PDA

View Full Version : Problems with GeForce 4 on Mdk 9.0


Newton
12-05-02, 02:05 PM
Hi,
I've been trying to start XWindows with the NVidia drives (kernel and glx) without success.
I've tried both the RPM packages and the source files. Everything installs or compiles without problems and the NVidia module is loaded on kernel...
However when I execute startx I receive the following error messages:
(EE) NVIDIA(0): Failed to initialize the NVidia kernel module!
(EE) NVIDIA(0): xxx Aborting xxx
(EE) Screen(s) found, but none have a suitable configuration.

Can anyone give some guesses on what I should try next?? :confused:

My screen is a SAMSUNG SyncMaster 753DFX.

Thank you

bwkaz
12-05-02, 10:24 PM
Does running an /sbin/modprobe NVdriver as root before you startx help? If so, then it looks like the problem is with the automatic module loading setup, probably the alias in modules.conf. But try it first.

If it does work, then what does test -c /dev/.devfsd ; echo $? tell you?

Newton
12-06-02, 05:07 PM
Hi,
thank you for the suggestions.:p
The NVdriver is loaded - apparently without problem except of a "kernel tainted" warning - and remains loaded after the X server abort...
[so, your first sugestion, the modprobe NVdriver run without problems]
Regarding your second suggestion, the file .devfs also exists [the output of test -c /dev/.devfs; echo $? is 0]

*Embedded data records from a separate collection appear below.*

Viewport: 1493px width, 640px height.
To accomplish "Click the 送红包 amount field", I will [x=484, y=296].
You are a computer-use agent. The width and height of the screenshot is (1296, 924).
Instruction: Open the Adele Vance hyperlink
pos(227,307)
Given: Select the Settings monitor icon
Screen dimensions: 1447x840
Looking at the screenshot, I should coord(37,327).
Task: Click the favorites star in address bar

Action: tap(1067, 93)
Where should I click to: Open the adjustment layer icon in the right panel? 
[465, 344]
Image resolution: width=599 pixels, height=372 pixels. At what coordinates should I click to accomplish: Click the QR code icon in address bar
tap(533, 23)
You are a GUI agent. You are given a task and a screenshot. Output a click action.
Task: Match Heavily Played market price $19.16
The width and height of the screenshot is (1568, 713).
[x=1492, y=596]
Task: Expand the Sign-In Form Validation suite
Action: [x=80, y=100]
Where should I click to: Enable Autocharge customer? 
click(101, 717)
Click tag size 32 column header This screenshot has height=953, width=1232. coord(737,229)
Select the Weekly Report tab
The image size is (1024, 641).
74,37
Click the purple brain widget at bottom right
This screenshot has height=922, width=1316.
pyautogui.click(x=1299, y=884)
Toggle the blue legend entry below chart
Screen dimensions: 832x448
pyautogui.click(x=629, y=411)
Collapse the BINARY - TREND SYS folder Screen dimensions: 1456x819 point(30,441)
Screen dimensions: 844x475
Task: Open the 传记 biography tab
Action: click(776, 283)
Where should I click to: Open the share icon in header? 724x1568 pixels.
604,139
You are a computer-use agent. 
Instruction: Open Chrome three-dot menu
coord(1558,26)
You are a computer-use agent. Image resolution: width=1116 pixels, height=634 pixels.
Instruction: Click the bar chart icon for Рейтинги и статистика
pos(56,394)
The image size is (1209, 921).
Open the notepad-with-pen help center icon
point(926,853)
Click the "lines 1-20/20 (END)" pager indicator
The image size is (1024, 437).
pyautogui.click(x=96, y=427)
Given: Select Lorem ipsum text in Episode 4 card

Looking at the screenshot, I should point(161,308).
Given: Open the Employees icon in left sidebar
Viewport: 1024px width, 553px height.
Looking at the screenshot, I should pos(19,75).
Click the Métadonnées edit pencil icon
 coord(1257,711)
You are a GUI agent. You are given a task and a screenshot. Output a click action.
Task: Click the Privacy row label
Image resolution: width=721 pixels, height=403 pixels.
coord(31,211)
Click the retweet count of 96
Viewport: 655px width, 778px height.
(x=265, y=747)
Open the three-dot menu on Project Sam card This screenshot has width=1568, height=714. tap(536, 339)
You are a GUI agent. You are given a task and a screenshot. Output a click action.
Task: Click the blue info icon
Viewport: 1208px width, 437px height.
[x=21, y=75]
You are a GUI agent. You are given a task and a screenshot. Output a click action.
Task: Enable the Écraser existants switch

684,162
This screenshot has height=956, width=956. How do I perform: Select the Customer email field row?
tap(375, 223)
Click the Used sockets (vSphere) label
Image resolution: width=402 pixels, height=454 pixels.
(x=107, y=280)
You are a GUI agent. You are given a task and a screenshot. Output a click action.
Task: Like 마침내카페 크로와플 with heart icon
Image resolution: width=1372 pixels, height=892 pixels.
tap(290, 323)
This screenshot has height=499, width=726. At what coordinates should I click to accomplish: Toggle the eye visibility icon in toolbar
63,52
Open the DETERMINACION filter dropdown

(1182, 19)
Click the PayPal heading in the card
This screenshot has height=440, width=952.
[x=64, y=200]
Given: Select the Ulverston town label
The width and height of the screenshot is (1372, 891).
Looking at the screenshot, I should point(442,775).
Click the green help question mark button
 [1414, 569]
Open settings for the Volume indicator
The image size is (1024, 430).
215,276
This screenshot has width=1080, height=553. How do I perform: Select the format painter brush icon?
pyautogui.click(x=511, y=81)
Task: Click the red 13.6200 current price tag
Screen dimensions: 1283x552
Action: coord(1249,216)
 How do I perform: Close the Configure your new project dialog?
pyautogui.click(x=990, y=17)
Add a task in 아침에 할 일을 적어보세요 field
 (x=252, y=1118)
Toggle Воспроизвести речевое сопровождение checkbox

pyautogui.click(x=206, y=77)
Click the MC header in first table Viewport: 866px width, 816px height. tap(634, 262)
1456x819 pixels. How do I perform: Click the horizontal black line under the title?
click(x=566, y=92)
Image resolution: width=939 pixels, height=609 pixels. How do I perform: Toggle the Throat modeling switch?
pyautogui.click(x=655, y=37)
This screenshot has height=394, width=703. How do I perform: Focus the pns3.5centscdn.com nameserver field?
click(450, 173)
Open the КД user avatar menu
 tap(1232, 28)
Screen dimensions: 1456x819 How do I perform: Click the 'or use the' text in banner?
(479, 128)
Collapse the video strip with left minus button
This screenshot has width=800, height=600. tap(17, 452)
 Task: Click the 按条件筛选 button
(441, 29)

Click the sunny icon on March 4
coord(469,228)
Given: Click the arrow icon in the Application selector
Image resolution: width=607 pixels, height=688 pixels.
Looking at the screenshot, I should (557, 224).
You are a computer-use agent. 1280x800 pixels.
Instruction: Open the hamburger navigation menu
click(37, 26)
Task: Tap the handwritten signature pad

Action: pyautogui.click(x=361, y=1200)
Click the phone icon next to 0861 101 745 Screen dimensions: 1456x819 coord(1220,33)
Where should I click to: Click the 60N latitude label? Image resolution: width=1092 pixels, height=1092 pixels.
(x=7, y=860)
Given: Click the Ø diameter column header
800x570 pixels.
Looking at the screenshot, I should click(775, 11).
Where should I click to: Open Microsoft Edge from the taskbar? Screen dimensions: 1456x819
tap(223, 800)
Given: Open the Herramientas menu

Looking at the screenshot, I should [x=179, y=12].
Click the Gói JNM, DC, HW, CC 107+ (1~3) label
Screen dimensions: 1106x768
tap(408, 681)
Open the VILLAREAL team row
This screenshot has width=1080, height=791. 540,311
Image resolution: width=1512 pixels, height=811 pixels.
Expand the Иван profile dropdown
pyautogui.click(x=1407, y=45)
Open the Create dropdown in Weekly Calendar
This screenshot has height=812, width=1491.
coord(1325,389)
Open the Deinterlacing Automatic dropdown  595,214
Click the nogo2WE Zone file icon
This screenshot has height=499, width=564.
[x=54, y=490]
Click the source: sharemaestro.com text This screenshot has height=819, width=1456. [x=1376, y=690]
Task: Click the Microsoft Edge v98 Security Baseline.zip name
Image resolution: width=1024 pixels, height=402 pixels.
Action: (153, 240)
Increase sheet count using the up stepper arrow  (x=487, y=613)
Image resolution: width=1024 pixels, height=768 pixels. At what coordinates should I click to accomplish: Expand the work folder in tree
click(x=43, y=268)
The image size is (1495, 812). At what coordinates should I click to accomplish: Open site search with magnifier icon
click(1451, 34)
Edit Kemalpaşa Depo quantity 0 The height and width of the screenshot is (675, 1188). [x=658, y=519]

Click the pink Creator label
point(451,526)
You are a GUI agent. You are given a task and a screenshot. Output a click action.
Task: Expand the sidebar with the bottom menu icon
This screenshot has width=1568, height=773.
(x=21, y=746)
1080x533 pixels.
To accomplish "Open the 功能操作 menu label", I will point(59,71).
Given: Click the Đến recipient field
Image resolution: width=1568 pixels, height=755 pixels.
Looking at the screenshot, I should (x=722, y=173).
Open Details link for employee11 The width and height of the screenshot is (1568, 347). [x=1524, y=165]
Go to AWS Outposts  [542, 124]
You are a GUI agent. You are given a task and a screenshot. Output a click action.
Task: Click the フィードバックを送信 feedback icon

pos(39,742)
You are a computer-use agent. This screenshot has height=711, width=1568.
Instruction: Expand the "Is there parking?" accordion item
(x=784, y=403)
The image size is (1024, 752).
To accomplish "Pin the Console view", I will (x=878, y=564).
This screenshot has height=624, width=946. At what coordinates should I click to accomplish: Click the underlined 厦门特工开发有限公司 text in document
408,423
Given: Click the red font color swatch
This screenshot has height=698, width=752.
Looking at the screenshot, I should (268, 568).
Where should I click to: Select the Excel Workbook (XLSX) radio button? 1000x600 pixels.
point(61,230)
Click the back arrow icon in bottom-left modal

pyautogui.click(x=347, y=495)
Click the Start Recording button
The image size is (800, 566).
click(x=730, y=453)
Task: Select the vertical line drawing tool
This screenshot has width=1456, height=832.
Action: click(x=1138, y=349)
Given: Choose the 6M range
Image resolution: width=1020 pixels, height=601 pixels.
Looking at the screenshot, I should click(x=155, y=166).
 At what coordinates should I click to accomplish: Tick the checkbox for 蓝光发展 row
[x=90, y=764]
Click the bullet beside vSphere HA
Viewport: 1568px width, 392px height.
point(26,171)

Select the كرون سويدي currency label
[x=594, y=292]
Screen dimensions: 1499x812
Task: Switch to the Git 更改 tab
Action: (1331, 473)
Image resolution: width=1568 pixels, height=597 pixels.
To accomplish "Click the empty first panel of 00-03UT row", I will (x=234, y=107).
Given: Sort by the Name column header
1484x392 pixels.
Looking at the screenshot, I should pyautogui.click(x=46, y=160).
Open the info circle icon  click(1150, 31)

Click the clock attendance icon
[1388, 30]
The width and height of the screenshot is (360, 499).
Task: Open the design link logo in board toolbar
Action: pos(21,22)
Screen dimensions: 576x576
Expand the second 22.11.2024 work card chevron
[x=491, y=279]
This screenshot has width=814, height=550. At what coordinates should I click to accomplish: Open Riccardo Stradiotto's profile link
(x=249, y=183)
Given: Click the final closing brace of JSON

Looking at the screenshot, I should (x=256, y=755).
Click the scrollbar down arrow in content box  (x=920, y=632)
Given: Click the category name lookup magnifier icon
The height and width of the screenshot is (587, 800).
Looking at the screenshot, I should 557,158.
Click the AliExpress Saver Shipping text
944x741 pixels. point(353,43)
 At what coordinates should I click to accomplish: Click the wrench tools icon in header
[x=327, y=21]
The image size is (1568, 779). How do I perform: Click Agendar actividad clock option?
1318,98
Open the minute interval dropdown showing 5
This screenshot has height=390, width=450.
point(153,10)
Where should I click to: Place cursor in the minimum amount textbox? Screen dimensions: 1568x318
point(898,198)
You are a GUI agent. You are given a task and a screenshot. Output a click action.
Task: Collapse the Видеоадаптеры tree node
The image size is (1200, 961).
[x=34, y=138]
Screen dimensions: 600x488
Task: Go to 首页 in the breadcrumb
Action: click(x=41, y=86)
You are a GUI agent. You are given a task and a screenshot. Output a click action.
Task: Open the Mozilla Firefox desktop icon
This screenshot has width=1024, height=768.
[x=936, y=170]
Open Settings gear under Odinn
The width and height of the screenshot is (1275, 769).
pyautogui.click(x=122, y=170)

I've looked at modules.conf and also at modules.devfs and both have a line "alias /dev/nvidia* NVdriver". As modules.devfs includes modules.conf this means that the systems tries to load NVdriver two times? Can this cause an error?

Finally I include some lines from XFree86.0.log that may give any clue to the experts as well as I am attaching the complete file:

(**) NVIDIA(0): Depth 8, (--) framebuffer bpp 8
(==) NVIDIA(0): Default visual is PseudoColor
(==) NVIDIA(0): Using gamma correction (1.0, 1.0, 1.0)
(--) NVIDIA(0): Linear framebuffer at 0xC0000000
(--) NVIDIA(0): MMIO registers at 0xCE000000
(EE) NVIDIA(0): Failed to initialize the NVdriver kernel module!
(EE) NVIDIA(0): *** Aborting ***
(II) UnloadModule: "nvidia"
(II) UnloadModule: "vgahw"
(II) Unloading /usr/X11R6/lib/modules/libvgahw.a
(EE) Screen(s) found, but none have a usable configuration.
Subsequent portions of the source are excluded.